#### Data for the task

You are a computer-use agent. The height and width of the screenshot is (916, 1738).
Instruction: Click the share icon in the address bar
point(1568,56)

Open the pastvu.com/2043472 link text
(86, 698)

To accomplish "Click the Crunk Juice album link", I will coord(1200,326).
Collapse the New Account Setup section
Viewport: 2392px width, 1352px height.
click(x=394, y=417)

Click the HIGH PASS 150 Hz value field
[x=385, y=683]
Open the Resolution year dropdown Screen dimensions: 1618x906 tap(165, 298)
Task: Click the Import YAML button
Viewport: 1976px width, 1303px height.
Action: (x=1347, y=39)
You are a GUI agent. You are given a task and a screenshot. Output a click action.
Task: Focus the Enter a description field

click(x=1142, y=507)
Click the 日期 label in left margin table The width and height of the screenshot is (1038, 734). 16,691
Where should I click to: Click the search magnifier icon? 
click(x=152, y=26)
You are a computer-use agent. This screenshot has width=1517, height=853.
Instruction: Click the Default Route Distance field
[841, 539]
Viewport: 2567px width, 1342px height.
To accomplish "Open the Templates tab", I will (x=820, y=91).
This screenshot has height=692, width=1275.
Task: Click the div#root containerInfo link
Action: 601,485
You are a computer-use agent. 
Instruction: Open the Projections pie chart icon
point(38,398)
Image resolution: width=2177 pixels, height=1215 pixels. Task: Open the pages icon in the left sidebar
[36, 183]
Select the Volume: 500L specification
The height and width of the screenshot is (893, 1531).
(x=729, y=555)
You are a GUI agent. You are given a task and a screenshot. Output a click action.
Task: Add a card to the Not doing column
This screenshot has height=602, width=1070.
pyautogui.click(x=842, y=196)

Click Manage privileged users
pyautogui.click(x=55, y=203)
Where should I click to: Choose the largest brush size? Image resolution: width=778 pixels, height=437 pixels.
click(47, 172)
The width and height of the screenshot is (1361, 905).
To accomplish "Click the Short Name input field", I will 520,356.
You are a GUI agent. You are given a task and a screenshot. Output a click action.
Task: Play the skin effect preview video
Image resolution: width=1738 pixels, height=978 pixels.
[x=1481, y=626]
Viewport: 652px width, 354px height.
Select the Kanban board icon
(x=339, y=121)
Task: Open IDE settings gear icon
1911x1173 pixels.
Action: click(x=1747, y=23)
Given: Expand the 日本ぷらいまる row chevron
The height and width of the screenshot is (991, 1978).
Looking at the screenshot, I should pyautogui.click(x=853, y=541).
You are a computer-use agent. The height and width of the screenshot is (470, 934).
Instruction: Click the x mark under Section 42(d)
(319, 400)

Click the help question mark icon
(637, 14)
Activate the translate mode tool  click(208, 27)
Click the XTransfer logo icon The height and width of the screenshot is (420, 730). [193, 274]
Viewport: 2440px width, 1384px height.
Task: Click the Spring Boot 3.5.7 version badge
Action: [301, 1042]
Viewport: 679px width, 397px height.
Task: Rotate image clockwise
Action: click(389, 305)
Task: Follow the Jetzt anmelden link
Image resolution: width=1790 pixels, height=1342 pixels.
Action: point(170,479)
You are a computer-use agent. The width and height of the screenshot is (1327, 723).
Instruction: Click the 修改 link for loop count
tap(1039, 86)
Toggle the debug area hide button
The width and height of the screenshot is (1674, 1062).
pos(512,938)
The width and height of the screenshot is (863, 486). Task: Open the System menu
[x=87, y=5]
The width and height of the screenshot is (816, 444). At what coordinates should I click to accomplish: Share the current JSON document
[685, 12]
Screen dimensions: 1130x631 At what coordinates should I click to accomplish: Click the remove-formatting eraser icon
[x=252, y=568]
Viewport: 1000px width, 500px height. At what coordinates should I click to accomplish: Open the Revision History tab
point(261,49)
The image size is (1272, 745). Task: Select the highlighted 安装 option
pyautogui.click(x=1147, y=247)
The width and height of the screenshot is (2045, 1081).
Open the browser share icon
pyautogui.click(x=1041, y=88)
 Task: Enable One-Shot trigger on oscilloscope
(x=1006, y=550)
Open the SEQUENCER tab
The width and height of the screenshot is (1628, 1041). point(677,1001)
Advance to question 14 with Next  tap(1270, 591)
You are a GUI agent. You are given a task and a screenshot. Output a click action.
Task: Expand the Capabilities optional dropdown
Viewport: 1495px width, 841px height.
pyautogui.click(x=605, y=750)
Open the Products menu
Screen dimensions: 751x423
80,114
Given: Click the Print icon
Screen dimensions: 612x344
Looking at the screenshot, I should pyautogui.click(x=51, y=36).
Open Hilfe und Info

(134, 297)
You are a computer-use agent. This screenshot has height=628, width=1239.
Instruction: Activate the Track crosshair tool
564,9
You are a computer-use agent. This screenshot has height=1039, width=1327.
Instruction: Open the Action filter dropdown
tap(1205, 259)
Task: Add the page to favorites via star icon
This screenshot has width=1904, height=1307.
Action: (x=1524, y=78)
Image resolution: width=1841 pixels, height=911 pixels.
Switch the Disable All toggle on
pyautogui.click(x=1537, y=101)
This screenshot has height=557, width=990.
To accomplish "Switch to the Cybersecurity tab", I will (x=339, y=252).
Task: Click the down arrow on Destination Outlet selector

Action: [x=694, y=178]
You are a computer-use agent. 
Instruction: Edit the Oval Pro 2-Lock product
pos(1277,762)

########

■ Activity: Reproduce all of the entries word for word.

■ Answer area:
You are a computer-use agent. The height and width of the screenshot is (916, 1738).
Instruction: Click the share icon in the address bar
point(1568,56)

Open the pastvu.com/2043472 link text
(86, 698)

To accomplish "Click the Crunk Juice album link", I will coord(1200,326).
Collapse the New Account Setup section
Viewport: 2392px width, 1352px height.
click(x=394, y=417)

Click the HIGH PASS 150 Hz value field
[x=385, y=683]
Open the Resolution year dropdown Screen dimensions: 1618x906 tap(165, 298)
Task: Click the Import YAML button
Viewport: 1976px width, 1303px height.
Action: (x=1347, y=39)
You are a GUI agent. You are given a task and a screenshot. Output a click action.
Task: Focus the Enter a description field

click(x=1142, y=507)
Click the 日期 label in left margin table The width and height of the screenshot is (1038, 734). 16,691
Where should I click to: Click the search magnifier icon? 
click(x=152, y=26)
You are a computer-use agent. This screenshot has width=1517, height=853.
Instruction: Click the Default Route Distance field
[841, 539]
Viewport: 2567px width, 1342px height.
To accomplish "Open the Templates tab", I will (x=820, y=91).
This screenshot has height=692, width=1275.
Task: Click the div#root containerInfo link
Action: 601,485
You are a computer-use agent. 
Instruction: Open the Projections pie chart icon
point(38,398)
Image resolution: width=2177 pixels, height=1215 pixels. Task: Open the pages icon in the left sidebar
[36, 183]
Select the Volume: 500L specification
The height and width of the screenshot is (893, 1531).
(x=729, y=555)
You are a GUI agent. You are given a task and a screenshot. Output a click action.
Task: Add a card to the Not doing column
This screenshot has height=602, width=1070.
pyautogui.click(x=842, y=196)

Click Manage privileged users
pyautogui.click(x=55, y=203)
Where should I click to: Choose the largest brush size? Image resolution: width=778 pixels, height=437 pixels.
click(47, 172)
The width and height of the screenshot is (1361, 905).
To accomplish "Click the Short Name input field", I will 520,356.
You are a GUI agent. You are given a task and a screenshot. Output a click action.
Task: Play the skin effect preview video
Image resolution: width=1738 pixels, height=978 pixels.
[x=1481, y=626]
Viewport: 652px width, 354px height.
Select the Kanban board icon
(x=339, y=121)
Task: Open IDE settings gear icon
1911x1173 pixels.
Action: click(x=1747, y=23)
Given: Expand the 日本ぷらいまる row chevron
The height and width of the screenshot is (991, 1978).
Looking at the screenshot, I should pyautogui.click(x=853, y=541).
You are a computer-use agent. The height and width of the screenshot is (470, 934).
Instruction: Click the x mark under Section 42(d)
(319, 400)

Click the help question mark icon
(637, 14)
Activate the translate mode tool  click(208, 27)
Click the XTransfer logo icon The height and width of the screenshot is (420, 730). [193, 274]
Viewport: 2440px width, 1384px height.
Task: Click the Spring Boot 3.5.7 version badge
Action: [301, 1042]
Viewport: 679px width, 397px height.
Task: Rotate image clockwise
Action: click(389, 305)
Task: Follow the Jetzt anmelden link
Image resolution: width=1790 pixels, height=1342 pixels.
Action: point(170,479)
You are a computer-use agent. The width and height of the screenshot is (1327, 723).
Instruction: Click the 修改 link for loop count
tap(1039, 86)
Toggle the debug area hide button
The width and height of the screenshot is (1674, 1062).
pos(512,938)
The width and height of the screenshot is (863, 486). Task: Open the System menu
[x=87, y=5]
The width and height of the screenshot is (816, 444). At what coordinates should I click to accomplish: Share the current JSON document
[685, 12]
Screen dimensions: 1130x631 At what coordinates should I click to accomplish: Click the remove-formatting eraser icon
[x=252, y=568]
Viewport: 1000px width, 500px height. At what coordinates should I click to accomplish: Open the Revision History tab
point(261,49)
The image size is (1272, 745). Task: Select the highlighted 安装 option
pyautogui.click(x=1147, y=247)
The width and height of the screenshot is (2045, 1081).
Open the browser share icon
pyautogui.click(x=1041, y=88)
 Task: Enable One-Shot trigger on oscilloscope
(x=1006, y=550)
Open the SEQUENCER tab
The width and height of the screenshot is (1628, 1041). point(677,1001)
Advance to question 14 with Next  tap(1270, 591)
You are a GUI agent. You are given a task and a screenshot. Output a click action.
Task: Expand the Capabilities optional dropdown
Viewport: 1495px width, 841px height.
pyautogui.click(x=605, y=750)
Open the Products menu
Screen dimensions: 751x423
80,114
Given: Click the Print icon
Screen dimensions: 612x344
Looking at the screenshot, I should pyautogui.click(x=51, y=36).
Open Hilfe und Info

(134, 297)
You are a computer-use agent. This screenshot has height=628, width=1239.
Instruction: Activate the Track crosshair tool
564,9
You are a computer-use agent. This screenshot has height=1039, width=1327.
Instruction: Open the Action filter dropdown
tap(1205, 259)
Task: Add the page to favorites via star icon
This screenshot has width=1904, height=1307.
Action: (x=1524, y=78)
Image resolution: width=1841 pixels, height=911 pixels.
Switch the Disable All toggle on
pyautogui.click(x=1537, y=101)
This screenshot has height=557, width=990.
To accomplish "Switch to the Cybersecurity tab", I will (x=339, y=252).
Task: Click the down arrow on Destination Outlet selector

Action: [x=694, y=178]
You are a computer-use agent. 
Instruction: Edit the Oval Pro 2-Lock product
pos(1277,762)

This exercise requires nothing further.